[Data extracted from a collection]
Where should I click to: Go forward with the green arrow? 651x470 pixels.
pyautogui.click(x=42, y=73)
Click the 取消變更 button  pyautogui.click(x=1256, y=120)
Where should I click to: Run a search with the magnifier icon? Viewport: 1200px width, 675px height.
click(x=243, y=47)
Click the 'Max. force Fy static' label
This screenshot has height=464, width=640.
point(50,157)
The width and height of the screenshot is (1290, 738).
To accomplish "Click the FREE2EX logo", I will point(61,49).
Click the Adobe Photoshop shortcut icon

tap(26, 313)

● The request: Update the stretch from the line containing "Where should I click to: Run" through the end of the records by changing "screenshot" to "capture". Give back only those lines, with nothing else altered.

● The solution:
Where should I click to: Run a search with the magnifier icon? Viewport: 1200px width, 675px height.
click(x=243, y=47)
Click the 'Max. force Fy static' label
This capture has height=464, width=640.
point(50,157)
The width and height of the capture is (1290, 738).
To accomplish "Click the FREE2EX logo", I will point(61,49).
Click the Adobe Photoshop shortcut icon

tap(26, 313)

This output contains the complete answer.